Render these lines as a numbered list, leaving out the blank lines.
= = = = =
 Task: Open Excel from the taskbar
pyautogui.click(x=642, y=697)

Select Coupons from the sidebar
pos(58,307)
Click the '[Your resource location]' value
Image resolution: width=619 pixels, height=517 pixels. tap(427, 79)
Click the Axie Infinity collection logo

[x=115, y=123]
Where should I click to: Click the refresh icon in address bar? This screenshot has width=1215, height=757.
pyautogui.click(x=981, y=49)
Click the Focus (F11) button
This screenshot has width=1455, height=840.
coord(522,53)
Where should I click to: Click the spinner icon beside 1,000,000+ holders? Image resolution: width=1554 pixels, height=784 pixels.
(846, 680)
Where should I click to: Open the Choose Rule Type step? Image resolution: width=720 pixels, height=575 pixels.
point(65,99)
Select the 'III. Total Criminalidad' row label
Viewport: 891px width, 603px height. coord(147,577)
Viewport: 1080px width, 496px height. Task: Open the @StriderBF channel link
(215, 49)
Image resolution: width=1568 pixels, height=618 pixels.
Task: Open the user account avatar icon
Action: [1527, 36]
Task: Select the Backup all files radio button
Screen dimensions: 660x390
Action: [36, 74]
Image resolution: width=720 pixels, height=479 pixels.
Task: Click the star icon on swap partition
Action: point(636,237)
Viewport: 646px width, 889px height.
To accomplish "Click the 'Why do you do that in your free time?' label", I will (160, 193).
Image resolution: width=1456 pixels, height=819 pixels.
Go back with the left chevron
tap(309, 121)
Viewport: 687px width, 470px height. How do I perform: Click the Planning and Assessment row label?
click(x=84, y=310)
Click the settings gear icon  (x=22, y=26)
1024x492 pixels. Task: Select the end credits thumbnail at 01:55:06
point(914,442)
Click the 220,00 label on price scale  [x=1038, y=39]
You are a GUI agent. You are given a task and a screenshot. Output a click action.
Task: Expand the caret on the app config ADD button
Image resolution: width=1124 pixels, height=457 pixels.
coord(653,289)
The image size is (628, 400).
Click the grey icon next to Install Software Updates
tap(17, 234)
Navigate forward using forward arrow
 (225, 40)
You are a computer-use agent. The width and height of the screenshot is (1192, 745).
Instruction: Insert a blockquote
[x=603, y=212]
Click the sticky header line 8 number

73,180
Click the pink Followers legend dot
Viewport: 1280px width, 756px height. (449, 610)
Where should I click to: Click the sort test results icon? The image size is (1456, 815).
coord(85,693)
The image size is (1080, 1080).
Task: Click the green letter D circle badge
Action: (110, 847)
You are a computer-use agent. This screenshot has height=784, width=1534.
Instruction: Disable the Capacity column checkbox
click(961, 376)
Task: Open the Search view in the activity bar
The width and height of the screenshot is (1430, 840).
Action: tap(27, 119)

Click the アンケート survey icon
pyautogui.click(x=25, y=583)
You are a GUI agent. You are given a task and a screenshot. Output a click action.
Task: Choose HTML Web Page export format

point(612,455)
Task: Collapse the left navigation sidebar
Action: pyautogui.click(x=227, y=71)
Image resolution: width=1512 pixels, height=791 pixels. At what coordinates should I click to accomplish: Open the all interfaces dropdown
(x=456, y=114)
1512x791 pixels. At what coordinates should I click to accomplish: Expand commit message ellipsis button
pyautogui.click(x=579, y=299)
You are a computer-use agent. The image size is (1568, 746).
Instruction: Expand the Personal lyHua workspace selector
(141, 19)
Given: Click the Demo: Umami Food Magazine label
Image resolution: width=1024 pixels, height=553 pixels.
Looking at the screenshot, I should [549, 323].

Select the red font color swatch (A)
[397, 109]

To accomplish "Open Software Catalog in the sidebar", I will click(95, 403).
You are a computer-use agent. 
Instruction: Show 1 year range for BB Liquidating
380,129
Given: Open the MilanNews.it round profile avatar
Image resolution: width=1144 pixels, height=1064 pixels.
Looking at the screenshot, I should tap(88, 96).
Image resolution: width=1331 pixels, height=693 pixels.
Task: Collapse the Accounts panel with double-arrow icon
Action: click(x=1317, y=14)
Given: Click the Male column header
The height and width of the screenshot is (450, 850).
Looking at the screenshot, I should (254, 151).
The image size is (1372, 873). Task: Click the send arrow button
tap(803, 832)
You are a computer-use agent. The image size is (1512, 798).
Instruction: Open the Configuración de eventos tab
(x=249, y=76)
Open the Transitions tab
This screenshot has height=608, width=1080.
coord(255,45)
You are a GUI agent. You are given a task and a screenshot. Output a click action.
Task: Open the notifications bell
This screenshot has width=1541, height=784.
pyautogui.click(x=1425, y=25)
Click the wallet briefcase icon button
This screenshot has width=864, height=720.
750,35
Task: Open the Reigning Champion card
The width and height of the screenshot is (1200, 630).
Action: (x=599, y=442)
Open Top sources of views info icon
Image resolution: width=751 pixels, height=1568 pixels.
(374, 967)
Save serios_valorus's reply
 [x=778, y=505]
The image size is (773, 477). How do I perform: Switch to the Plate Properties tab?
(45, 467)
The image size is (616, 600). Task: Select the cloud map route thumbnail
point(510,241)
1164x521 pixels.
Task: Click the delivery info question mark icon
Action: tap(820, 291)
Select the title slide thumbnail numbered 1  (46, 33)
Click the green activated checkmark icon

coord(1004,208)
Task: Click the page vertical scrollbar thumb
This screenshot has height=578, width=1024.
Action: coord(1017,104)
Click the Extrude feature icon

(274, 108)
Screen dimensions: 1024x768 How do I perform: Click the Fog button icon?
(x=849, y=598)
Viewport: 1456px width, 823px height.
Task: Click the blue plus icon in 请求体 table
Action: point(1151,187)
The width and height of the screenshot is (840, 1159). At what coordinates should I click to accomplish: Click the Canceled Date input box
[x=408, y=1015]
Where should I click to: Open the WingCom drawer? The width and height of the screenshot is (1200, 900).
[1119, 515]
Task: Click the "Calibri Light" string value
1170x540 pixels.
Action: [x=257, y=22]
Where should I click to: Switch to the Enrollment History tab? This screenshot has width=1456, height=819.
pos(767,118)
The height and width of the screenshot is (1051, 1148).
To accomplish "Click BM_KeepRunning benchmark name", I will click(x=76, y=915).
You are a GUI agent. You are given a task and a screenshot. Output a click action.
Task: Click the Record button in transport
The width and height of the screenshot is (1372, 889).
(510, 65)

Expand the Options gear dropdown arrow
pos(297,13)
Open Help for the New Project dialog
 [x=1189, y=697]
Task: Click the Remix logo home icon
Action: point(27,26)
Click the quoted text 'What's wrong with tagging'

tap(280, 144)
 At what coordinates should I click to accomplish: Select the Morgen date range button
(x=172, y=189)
= = = = =
- _Solution below_:
1.  Task: Open Excel from the taskbar
2. pyautogui.click(x=642, y=697)
3. Select Coupons from the sidebar
4. pos(58,307)
5. Click the '[Your resource location]' value
6. Image resolution: width=619 pixels, height=517 pixels. tap(427, 79)
7. Click the Axie Infinity collection logo
8. [x=115, y=123]
9. Where should I click to: Click the refresh icon in address bar? This screenshot has width=1215, height=757.
10. pyautogui.click(x=981, y=49)
11. Click the Focus (F11) button
12. This screenshot has width=1455, height=840.
13. coord(522,53)
14. Where should I click to: Click the spinner icon beside 1,000,000+ holders? Image resolution: width=1554 pixels, height=784 pixels.
15. (846, 680)
16. Where should I click to: Open the Choose Rule Type step? Image resolution: width=720 pixels, height=575 pixels.
17. point(65,99)
18. Select the 'III. Total Criminalidad' row label
19. Viewport: 891px width, 603px height. coord(147,577)
20. Viewport: 1080px width, 496px height. Task: Open the @StriderBF channel link
21. (215, 49)
22. Image resolution: width=1568 pixels, height=618 pixels.
23. Task: Open the user account avatar icon
24. Action: [1527, 36]
25. Task: Select the Backup all files radio button
26. Screen dimensions: 660x390
27. Action: [36, 74]
28. Image resolution: width=720 pixels, height=479 pixels.
29. Task: Click the star icon on swap partition
30. Action: point(636,237)
31. Viewport: 646px width, 889px height.
32. To accomplish "Click the 'Why do you do that in your free time?' label", I will (160, 193).
33. Image resolution: width=1456 pixels, height=819 pixels.
34. Go back with the left chevron
35. tap(309, 121)
36. Viewport: 687px width, 470px height. How do I perform: Click the Planning and Assessment row label?
37. click(x=84, y=310)
38. Click the settings gear icon  (x=22, y=26)
39. 1024x492 pixels. Task: Select the end credits thumbnail at 01:55:06
40. point(914,442)
41. Click the 220,00 label on price scale  [x=1038, y=39]
42. You are a GUI agent. You are given a task and a screenshot. Output a click action.
43. Task: Expand the caret on the app config ADD button
44. Image resolution: width=1124 pixels, height=457 pixels.
45. coord(653,289)
46. The image size is (628, 400).
47. Click the grey icon next to Install Software Updates
48. tap(17, 234)
49. Navigate forward using forward arrow
50.  (225, 40)
51. You are a computer-use agent. The width and height of the screenshot is (1192, 745).
52. Instruction: Insert a blockquote
53. [x=603, y=212]
54. Click the sticky header line 8 number
55. 73,180
56. Click the pink Followers legend dot
57. Viewport: 1280px width, 756px height. (449, 610)
58. Where should I click to: Click the sort test results icon? The image size is (1456, 815).
59. coord(85,693)
60. The image size is (1080, 1080).
61. Task: Click the green letter D circle badge
62. Action: (110, 847)
63. You are a computer-use agent. This screenshot has height=784, width=1534.
64. Instruction: Disable the Capacity column checkbox
65. click(961, 376)
66. Task: Open the Search view in the activity bar
67. The width and height of the screenshot is (1430, 840).
68. Action: tap(27, 119)
69. Click the アンケート survey icon
70. pyautogui.click(x=25, y=583)
71. You are a GUI agent. You are given a task and a screenshot. Output a click action.
72. Task: Choose HTML Web Page export format
73. point(612,455)
74. Task: Collapse the left navigation sidebar
75. Action: pyautogui.click(x=227, y=71)
76. Image resolution: width=1512 pixels, height=791 pixels. At what coordinates should I click to accomplish: Open the all interfaces dropdown
77. (x=456, y=114)
78. 1512x791 pixels. At what coordinates should I click to accomplish: Expand commit message ellipsis button
79. pyautogui.click(x=579, y=299)
80. You are a computer-use agent. The image size is (1568, 746).
81. Instruction: Expand the Personal lyHua workspace selector
82. (141, 19)
83. Given: Click the Demo: Umami Food Magazine label
84. Image resolution: width=1024 pixels, height=553 pixels.
85. Looking at the screenshot, I should [549, 323].
86. Select the red font color swatch (A)
87. [397, 109]
88. To accomplish "Open Software Catalog in the sidebar", I will click(95, 403).
89. You are a computer-use agent. 
90. Instruction: Show 1 year range for BB Liquidating
91. 380,129
92. Given: Open the MilanNews.it round profile avatar
93. Image resolution: width=1144 pixels, height=1064 pixels.
94. Looking at the screenshot, I should tap(88, 96).
95. Image resolution: width=1331 pixels, height=693 pixels.
96. Task: Collapse the Accounts panel with double-arrow icon
97. Action: click(x=1317, y=14)
98. Given: Click the Male column header
99. The height and width of the screenshot is (450, 850).
100. Looking at the screenshot, I should (254, 151).
101. The image size is (1372, 873). Task: Click the send arrow button
102. tap(803, 832)
103. You are a computer-use agent. The image size is (1512, 798).
104. Instruction: Open the Configuración de eventos tab
105. (x=249, y=76)
106. Open the Transitions tab
107. This screenshot has height=608, width=1080.
108. coord(255,45)
109. You are a GUI agent. You are given a task and a screenshot. Output a click action.
110. Task: Open the notifications bell
111. This screenshot has width=1541, height=784.
112. pyautogui.click(x=1425, y=25)
113. Click the wallet briefcase icon button
114. This screenshot has width=864, height=720.
115. 750,35
116. Task: Open the Reigning Champion card
117. The width and height of the screenshot is (1200, 630).
118. Action: (x=599, y=442)
119. Open Top sources of views info icon
120. Image resolution: width=751 pixels, height=1568 pixels.
121. (374, 967)
122. Save serios_valorus's reply
123.  [x=778, y=505]
124. The image size is (773, 477). How do I perform: Switch to the Plate Properties tab?
125. (45, 467)
126. The image size is (616, 600). Task: Select the cloud map route thumbnail
127. point(510,241)
128. 1164x521 pixels.
129. Task: Click the delivery info question mark icon
130. Action: tap(820, 291)
131. Select the title slide thumbnail numbered 1  (46, 33)
132. Click the green activated checkmark icon
133. coord(1004,208)
134. Task: Click the page vertical scrollbar thumb
135. This screenshot has height=578, width=1024.
136. Action: coord(1017,104)
137. Click the Extrude feature icon
138. (274, 108)
139. Screen dimensions: 1024x768 How do I perform: Click the Fog button icon?
140. (x=849, y=598)
141. Viewport: 1456px width, 823px height.
142. Task: Click the blue plus icon in 请求体 table
143. Action: point(1151,187)
144. The width and height of the screenshot is (840, 1159). At what coordinates should I click to accomplish: Click the Canceled Date input box
145. [x=408, y=1015]
146. Where should I click to: Open the WingCom drawer? The width and height of the screenshot is (1200, 900).
147. [1119, 515]
148. Task: Click the "Calibri Light" string value
149. 1170x540 pixels.
150. Action: [x=257, y=22]
151. Where should I click to: Switch to the Enrollment History tab? This screenshot has width=1456, height=819.
152. pos(767,118)
153. The height and width of the screenshot is (1051, 1148).
154. To accomplish "Click BM_KeepRunning benchmark name", I will click(x=76, y=915).
155. You are a GUI agent. You are given a task and a screenshot. Output a click action.
156. Task: Click the Record button in transport
157. The width and height of the screenshot is (1372, 889).
158. (510, 65)
159. Expand the Options gear dropdown arrow
160. pos(297,13)
161. Open Help for the New Project dialog
162.  [x=1189, y=697]
163. Task: Click the Remix logo home icon
164. Action: point(27,26)
165. Click the quoted text 'What's wrong with tagging'
166. tap(280, 144)
167.  At what coordinates should I click to accomplish: Select the Morgen date range button
168. (x=172, y=189)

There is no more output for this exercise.